If you approve this dependent PR, these changes will be merged into the original PR branch dont-optimize-repeatedly-gh-actions.

This PR will be automatically closed if the original PR is merged.

📄 15% (0.15x) speedup for `FunctionToOptimize.get_code_context_hash` in `codeflash/discovery/functions_to_optimize.py`

⏱️ Runtime : 3.67 milliseconds → 3.20 milliseconds (best of 72 runs)

📝 Explanation and details

Here is an optimized version of your code, targeting the areas highlighted as slowest in your line profiling.

Key Optimizations

Read Only Necessary Lines:
- When starting_line and ending_line are provided, instead of reading the entire file and calling .splitlines(), read only the lines needed. This drastically lowers memory use and speeds up file operations for large files.
- Uses itertools.islice to efficiently pluck only relevant lines.
String Manipulation Reduction:
- Reduce the number of intermediate string allocations by reusing objects as much as possible and joining lines only once.
- Avoids strip() unless absolutely necessary (as likely only for code content).
Variable Lookup:
- Minimize attribute lookups that are inside loops.
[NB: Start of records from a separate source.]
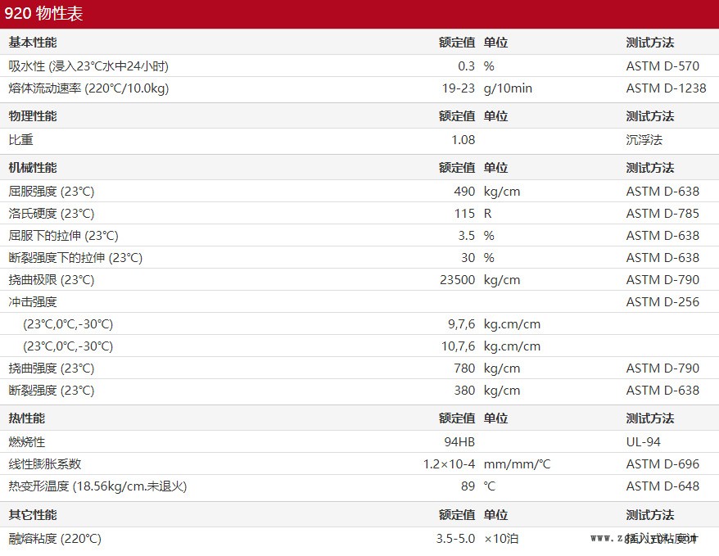Select the 熔体流动速率 value 19-23
Viewport: 719px width, 556px height.
(x=458, y=88)
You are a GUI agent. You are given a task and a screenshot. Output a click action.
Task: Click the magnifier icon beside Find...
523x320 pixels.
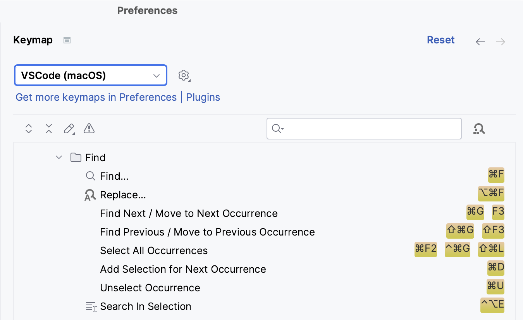[90, 176]
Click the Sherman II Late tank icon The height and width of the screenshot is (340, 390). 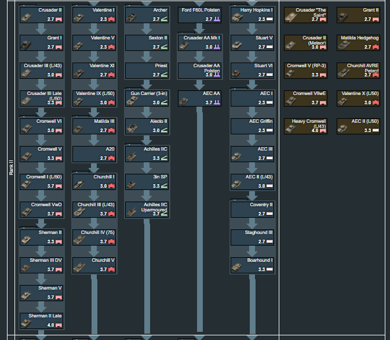[27, 323]
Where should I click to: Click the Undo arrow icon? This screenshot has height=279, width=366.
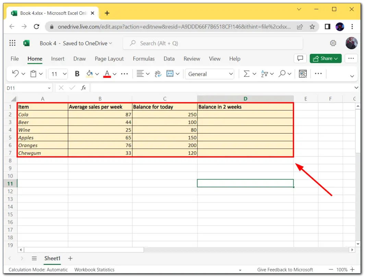pyautogui.click(x=16, y=74)
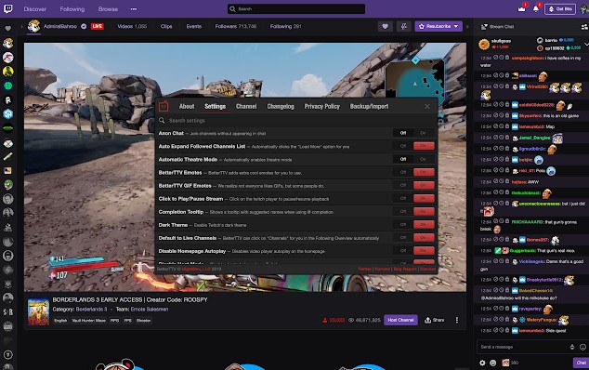Open the stream options vertical dots menu
This screenshot has width=589, height=370.
pos(457,320)
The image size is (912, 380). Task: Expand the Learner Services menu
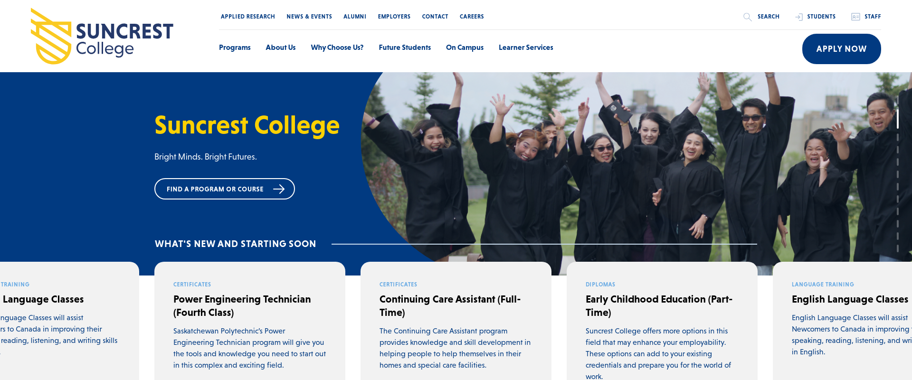point(526,48)
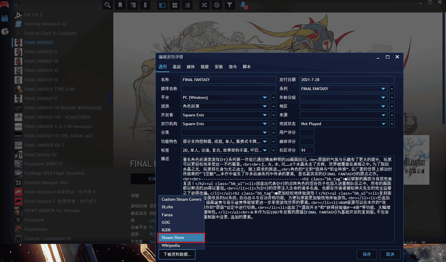The image size is (446, 262).
Task: Click the shuffle random game icon
Action: click(x=204, y=5)
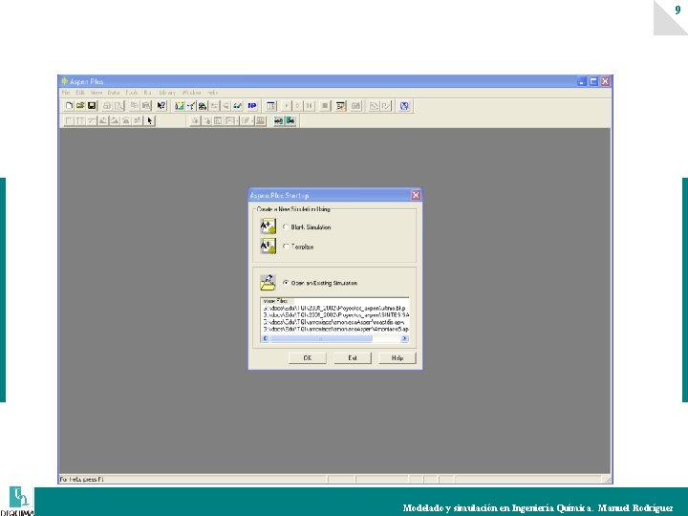Click the Save diskette toolbar icon
This screenshot has height=516, width=688.
(92, 106)
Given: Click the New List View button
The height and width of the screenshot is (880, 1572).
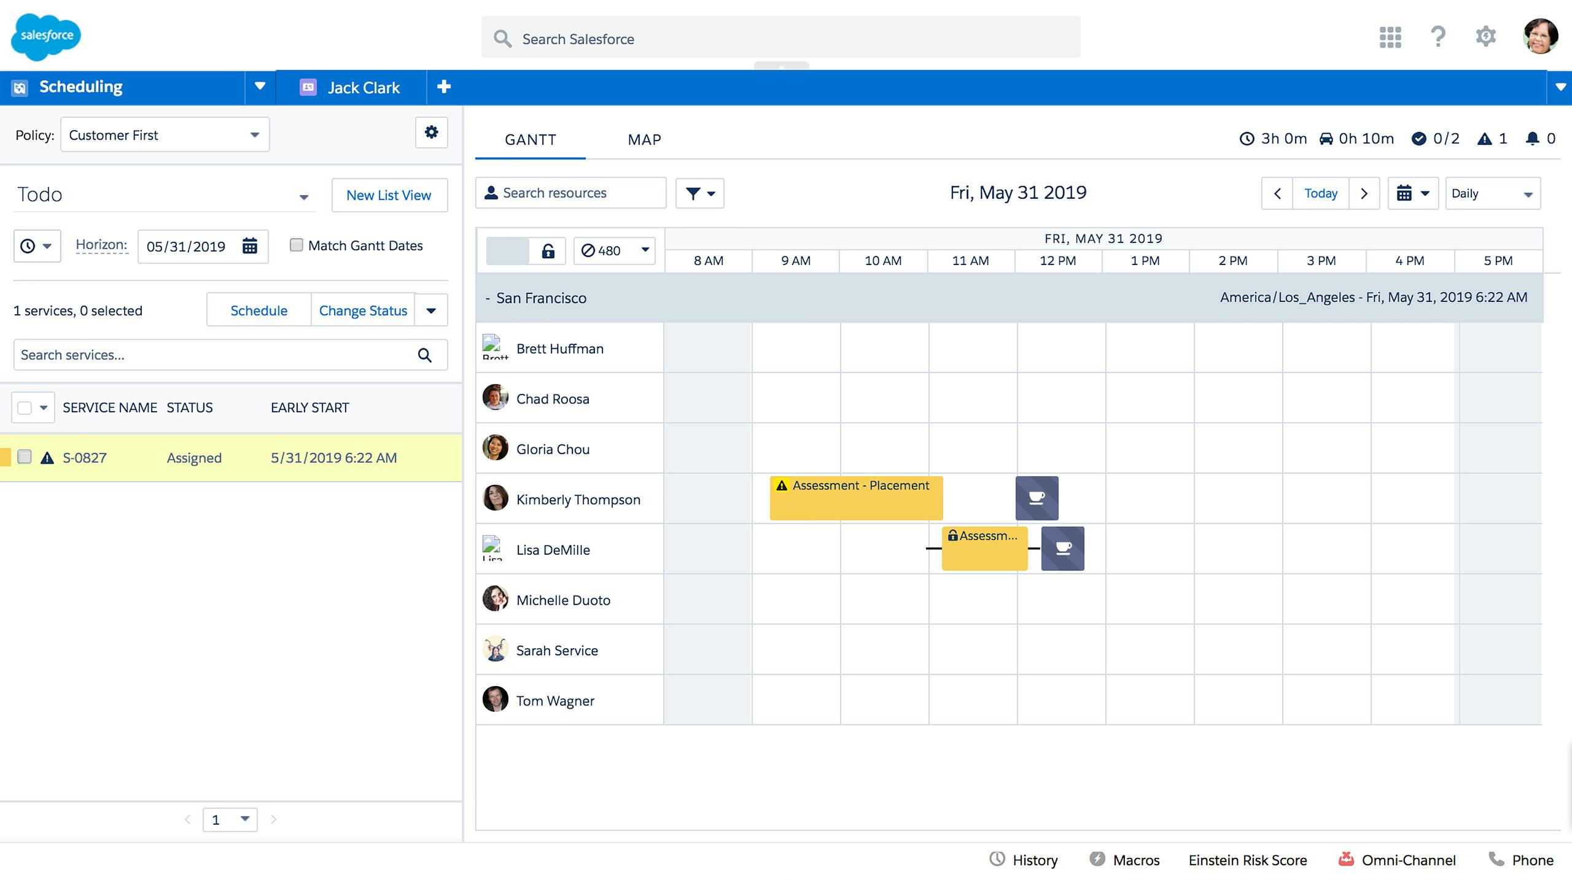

The function semantics are preserved exactly. All comments are retained or improved for code that was changed for better understanding.

Rationale

The main bottleneck is reading full files and splitting them when only a small region is needed. By slicing only the relevant lines from file, the function becomes much faster for large files or high call counts.
All behaviors, including fallback and hash calculation, are unchanged.
Import of islice is local and lightweight.

This should significantly improve both runtime and memory usage of get_code_context_hash.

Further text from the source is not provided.